▸ WHAT THE TASK ASKS:
Copy the listing below line for line, changing nothing.

── GIVEN INFORMATION ──

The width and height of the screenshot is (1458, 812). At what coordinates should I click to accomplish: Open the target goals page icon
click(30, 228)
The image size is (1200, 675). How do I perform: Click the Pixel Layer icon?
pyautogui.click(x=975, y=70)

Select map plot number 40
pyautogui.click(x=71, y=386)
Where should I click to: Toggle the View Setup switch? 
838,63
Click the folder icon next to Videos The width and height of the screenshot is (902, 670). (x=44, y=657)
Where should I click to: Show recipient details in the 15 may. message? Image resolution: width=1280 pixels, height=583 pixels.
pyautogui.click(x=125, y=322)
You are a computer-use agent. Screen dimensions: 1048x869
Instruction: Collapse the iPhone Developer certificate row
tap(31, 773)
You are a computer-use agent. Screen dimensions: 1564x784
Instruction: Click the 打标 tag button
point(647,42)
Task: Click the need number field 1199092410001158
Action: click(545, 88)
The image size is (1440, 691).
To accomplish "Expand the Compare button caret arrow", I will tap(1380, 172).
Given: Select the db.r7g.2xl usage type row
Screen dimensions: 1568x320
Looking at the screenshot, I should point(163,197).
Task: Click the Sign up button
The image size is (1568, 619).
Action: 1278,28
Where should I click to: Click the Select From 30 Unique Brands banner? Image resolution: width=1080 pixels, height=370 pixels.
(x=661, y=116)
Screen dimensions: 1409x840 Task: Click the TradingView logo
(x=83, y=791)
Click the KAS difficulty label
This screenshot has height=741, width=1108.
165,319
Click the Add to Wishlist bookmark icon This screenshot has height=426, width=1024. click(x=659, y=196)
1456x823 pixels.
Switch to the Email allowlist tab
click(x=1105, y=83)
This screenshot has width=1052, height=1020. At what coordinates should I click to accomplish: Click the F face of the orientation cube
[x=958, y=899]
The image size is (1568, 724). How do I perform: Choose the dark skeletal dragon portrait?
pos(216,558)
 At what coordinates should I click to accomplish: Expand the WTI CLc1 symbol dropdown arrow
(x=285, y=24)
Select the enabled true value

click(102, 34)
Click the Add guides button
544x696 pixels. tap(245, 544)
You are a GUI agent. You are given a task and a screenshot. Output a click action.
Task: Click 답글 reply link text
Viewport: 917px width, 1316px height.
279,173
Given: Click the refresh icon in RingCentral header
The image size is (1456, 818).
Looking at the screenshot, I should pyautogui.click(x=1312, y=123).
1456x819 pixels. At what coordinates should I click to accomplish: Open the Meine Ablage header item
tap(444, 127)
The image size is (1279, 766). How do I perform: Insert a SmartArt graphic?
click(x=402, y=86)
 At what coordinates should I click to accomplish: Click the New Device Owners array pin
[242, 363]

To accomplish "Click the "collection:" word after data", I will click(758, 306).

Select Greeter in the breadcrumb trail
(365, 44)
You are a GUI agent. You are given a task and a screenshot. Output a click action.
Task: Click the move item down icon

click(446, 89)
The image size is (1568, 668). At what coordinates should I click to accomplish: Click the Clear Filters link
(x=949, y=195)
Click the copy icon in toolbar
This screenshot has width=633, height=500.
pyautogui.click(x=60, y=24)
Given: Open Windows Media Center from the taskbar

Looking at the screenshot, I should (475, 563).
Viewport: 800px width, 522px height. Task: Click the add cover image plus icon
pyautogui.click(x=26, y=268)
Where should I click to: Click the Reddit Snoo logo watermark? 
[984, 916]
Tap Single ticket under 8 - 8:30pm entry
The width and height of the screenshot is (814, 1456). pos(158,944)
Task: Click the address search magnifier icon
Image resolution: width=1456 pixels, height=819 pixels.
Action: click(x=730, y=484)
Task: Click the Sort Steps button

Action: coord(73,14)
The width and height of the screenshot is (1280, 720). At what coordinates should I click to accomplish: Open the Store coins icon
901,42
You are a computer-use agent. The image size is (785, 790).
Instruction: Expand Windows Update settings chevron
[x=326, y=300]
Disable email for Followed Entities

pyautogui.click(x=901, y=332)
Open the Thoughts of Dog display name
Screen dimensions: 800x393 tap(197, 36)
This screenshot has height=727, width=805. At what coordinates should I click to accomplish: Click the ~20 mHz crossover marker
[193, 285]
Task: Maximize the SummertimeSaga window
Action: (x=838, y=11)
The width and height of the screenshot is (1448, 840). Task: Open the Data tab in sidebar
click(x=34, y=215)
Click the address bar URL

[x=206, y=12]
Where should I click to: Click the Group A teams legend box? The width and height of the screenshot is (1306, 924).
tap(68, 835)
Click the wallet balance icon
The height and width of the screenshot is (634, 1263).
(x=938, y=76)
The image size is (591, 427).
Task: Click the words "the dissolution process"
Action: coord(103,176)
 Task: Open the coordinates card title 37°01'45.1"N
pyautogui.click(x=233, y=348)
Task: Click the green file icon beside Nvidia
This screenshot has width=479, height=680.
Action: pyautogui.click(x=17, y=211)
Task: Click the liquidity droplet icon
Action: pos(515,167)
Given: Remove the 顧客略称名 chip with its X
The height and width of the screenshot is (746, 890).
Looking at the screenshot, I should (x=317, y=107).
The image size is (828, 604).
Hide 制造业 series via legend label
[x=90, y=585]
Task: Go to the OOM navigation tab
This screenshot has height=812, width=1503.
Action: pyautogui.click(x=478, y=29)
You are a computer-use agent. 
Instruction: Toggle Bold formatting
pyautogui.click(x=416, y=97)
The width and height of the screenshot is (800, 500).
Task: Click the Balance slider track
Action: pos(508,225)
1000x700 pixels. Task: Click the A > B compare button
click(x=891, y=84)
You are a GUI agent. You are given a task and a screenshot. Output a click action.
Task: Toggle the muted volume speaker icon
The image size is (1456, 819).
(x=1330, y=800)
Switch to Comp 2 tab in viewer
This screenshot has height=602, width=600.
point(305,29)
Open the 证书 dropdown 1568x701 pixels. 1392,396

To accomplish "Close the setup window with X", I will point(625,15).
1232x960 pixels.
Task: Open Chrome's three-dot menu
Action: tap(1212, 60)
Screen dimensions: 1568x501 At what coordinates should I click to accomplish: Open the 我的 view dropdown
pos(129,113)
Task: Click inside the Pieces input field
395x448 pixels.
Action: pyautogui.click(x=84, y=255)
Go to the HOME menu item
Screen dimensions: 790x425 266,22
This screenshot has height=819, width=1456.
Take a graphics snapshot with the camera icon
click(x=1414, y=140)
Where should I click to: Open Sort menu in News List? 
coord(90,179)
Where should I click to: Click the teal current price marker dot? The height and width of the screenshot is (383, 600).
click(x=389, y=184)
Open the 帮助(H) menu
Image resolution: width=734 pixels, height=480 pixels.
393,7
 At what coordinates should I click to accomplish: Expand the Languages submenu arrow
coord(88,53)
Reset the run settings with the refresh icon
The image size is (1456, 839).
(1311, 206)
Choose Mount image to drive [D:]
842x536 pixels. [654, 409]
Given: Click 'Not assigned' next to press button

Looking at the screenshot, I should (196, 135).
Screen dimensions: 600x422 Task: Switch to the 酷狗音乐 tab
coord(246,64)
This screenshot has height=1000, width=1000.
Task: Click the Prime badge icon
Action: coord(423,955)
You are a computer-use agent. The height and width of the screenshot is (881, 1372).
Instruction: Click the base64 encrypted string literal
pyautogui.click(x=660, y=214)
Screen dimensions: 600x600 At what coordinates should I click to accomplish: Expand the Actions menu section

───

▸ WRITTEN ANSWER:
The width and height of the screenshot is (1458, 812). At what coordinates should I click to accomplish: Open the target goals page icon
click(30, 228)
The image size is (1200, 675). How do I perform: Click the Pixel Layer icon?
pyautogui.click(x=975, y=70)

Select map plot number 40
pyautogui.click(x=71, y=386)
Where should I click to: Toggle the View Setup switch? 
838,63
Click the folder icon next to Videos The width and height of the screenshot is (902, 670). (x=44, y=657)
Where should I click to: Show recipient details in the 15 may. message? Image resolution: width=1280 pixels, height=583 pixels.
pyautogui.click(x=125, y=322)
You are a computer-use agent. Screen dimensions: 1048x869
Instruction: Collapse the iPhone Developer certificate row
tap(31, 773)
You are a computer-use agent. Screen dimensions: 1564x784
Instruction: Click the 打标 tag button
point(647,42)
Task: Click the need number field 1199092410001158
Action: click(545, 88)
The image size is (1440, 691).
To accomplish "Expand the Compare button caret arrow", I will tap(1380, 172).
Given: Select the db.r7g.2xl usage type row
Screen dimensions: 1568x320
Looking at the screenshot, I should point(163,197).
Task: Click the Sign up button
The image size is (1568, 619).
Action: 1278,28
Where should I click to: Click the Select From 30 Unique Brands banner? Image resolution: width=1080 pixels, height=370 pixels.
(x=661, y=116)
Screen dimensions: 1409x840 Task: Click the TradingView logo
(x=83, y=791)
Click the KAS difficulty label
This screenshot has height=741, width=1108.
165,319
Click the Add to Wishlist bookmark icon This screenshot has height=426, width=1024. click(x=659, y=196)
1456x823 pixels.
Switch to the Email allowlist tab
click(x=1105, y=83)
This screenshot has width=1052, height=1020. At what coordinates should I click to accomplish: Click the F face of the orientation cube
[x=958, y=899]
The image size is (1568, 724). How do I perform: Choose the dark skeletal dragon portrait?
pos(216,558)
 At what coordinates should I click to accomplish: Expand the WTI CLc1 symbol dropdown arrow
(x=285, y=24)
Select the enabled true value

click(102, 34)
Click the Add guides button
544x696 pixels. tap(245, 544)
You are a GUI agent. You are given a task and a screenshot. Output a click action.
Task: Click 답글 reply link text
Viewport: 917px width, 1316px height.
279,173
Given: Click the refresh icon in RingCentral header
The image size is (1456, 818).
Looking at the screenshot, I should pyautogui.click(x=1312, y=123).
1456x819 pixels. At what coordinates should I click to accomplish: Open the Meine Ablage header item
tap(444, 127)
The image size is (1279, 766). How do I perform: Insert a SmartArt graphic?
click(x=402, y=86)
 At what coordinates should I click to accomplish: Click the New Device Owners array pin
[242, 363]

To accomplish "Click the "collection:" word after data", I will click(758, 306).

Select Greeter in the breadcrumb trail
(365, 44)
You are a GUI agent. You are given a task and a screenshot. Output a click action.
Task: Click the move item down icon

click(446, 89)
The image size is (1568, 668). At what coordinates should I click to accomplish: Click the Clear Filters link
(x=949, y=195)
Click the copy icon in toolbar
This screenshot has width=633, height=500.
pyautogui.click(x=60, y=24)
Given: Open Windows Media Center from the taskbar

Looking at the screenshot, I should (475, 563).
Viewport: 800px width, 522px height. Task: Click the add cover image plus icon
pyautogui.click(x=26, y=268)
Where should I click to: Click the Reddit Snoo logo watermark? 
[984, 916]
Tap Single ticket under 8 - 8:30pm entry
The width and height of the screenshot is (814, 1456). pos(158,944)
Task: Click the address search magnifier icon
Image resolution: width=1456 pixels, height=819 pixels.
Action: click(x=730, y=484)
Task: Click the Sort Steps button

Action: coord(73,14)
The width and height of the screenshot is (1280, 720). At what coordinates should I click to accomplish: Open the Store coins icon
901,42
You are a computer-use agent. The image size is (785, 790).
Instruction: Expand Windows Update settings chevron
[x=326, y=300]
Disable email for Followed Entities

pyautogui.click(x=901, y=332)
Open the Thoughts of Dog display name
Screen dimensions: 800x393 tap(197, 36)
This screenshot has height=727, width=805. At what coordinates should I click to accomplish: Click the ~20 mHz crossover marker
[193, 285]
Task: Maximize the SummertimeSaga window
Action: (x=838, y=11)
The width and height of the screenshot is (1448, 840). Task: Open the Data tab in sidebar
click(x=34, y=215)
Click the address bar URL

[x=206, y=12]
Where should I click to: Click the Group A teams legend box? The width and height of the screenshot is (1306, 924).
tap(68, 835)
Click the wallet balance icon
The height and width of the screenshot is (634, 1263).
(x=938, y=76)
The image size is (591, 427).
Task: Click the words "the dissolution process"
Action: coord(103,176)
 Task: Open the coordinates card title 37°01'45.1"N
pyautogui.click(x=233, y=348)
Task: Click the green file icon beside Nvidia
This screenshot has width=479, height=680.
Action: pyautogui.click(x=17, y=211)
Task: Click the liquidity droplet icon
Action: pos(515,167)
Given: Remove the 顧客略称名 chip with its X
The height and width of the screenshot is (746, 890).
Looking at the screenshot, I should (x=317, y=107).
The image size is (828, 604).
Hide 制造业 series via legend label
[x=90, y=585]
Task: Go to the OOM navigation tab
This screenshot has height=812, width=1503.
Action: pyautogui.click(x=478, y=29)
You are a computer-use agent. 
Instruction: Toggle Bold formatting
pyautogui.click(x=416, y=97)
The width and height of the screenshot is (800, 500).
Task: Click the Balance slider track
Action: pos(508,225)
1000x700 pixels. Task: Click the A > B compare button
click(x=891, y=84)
You are a GUI agent. You are given a task and a screenshot. Output a click action.
Task: Toggle the muted volume speaker icon
The image size is (1456, 819).
(x=1330, y=800)
Switch to Comp 2 tab in viewer
This screenshot has height=602, width=600.
point(305,29)
Open the 证书 dropdown 1568x701 pixels. 1392,396

To accomplish "Close the setup window with X", I will point(625,15).
1232x960 pixels.
Task: Open Chrome's three-dot menu
Action: tap(1212, 60)
Screen dimensions: 1568x501 At what coordinates should I click to accomplish: Open the 我的 view dropdown
pos(129,113)
Task: Click inside the Pieces input field
395x448 pixels.
Action: pyautogui.click(x=84, y=255)
Go to the HOME menu item
Screen dimensions: 790x425 266,22
This screenshot has height=819, width=1456.
Take a graphics snapshot with the camera icon
click(x=1414, y=140)
Where should I click to: Open Sort menu in News List? 
coord(90,179)
Where should I click to: Click the teal current price marker dot? The height and width of the screenshot is (383, 600).
click(x=389, y=184)
Open the 帮助(H) menu
Image resolution: width=734 pixels, height=480 pixels.
393,7
 At what coordinates should I click to accomplish: Expand the Languages submenu arrow
coord(88,53)
Reset the run settings with the refresh icon
The image size is (1456, 839).
(1311, 206)
Choose Mount image to drive [D:]
842x536 pixels. [654, 409]
Given: Click 'Not assigned' next to press button

Looking at the screenshot, I should (196, 135).
Screen dimensions: 600x422 Task: Switch to the 酷狗音乐 tab
coord(246,64)
This screenshot has height=1000, width=1000.
Task: Click the Prime badge icon
Action: coord(423,955)
You are a computer-use agent. The height and width of the screenshot is (881, 1372).
Instruction: Click the base64 encrypted string literal
pyautogui.click(x=660, y=214)
Screen dimensions: 600x600 At what coordinates should I click to accomplish: Expand the Actions menu section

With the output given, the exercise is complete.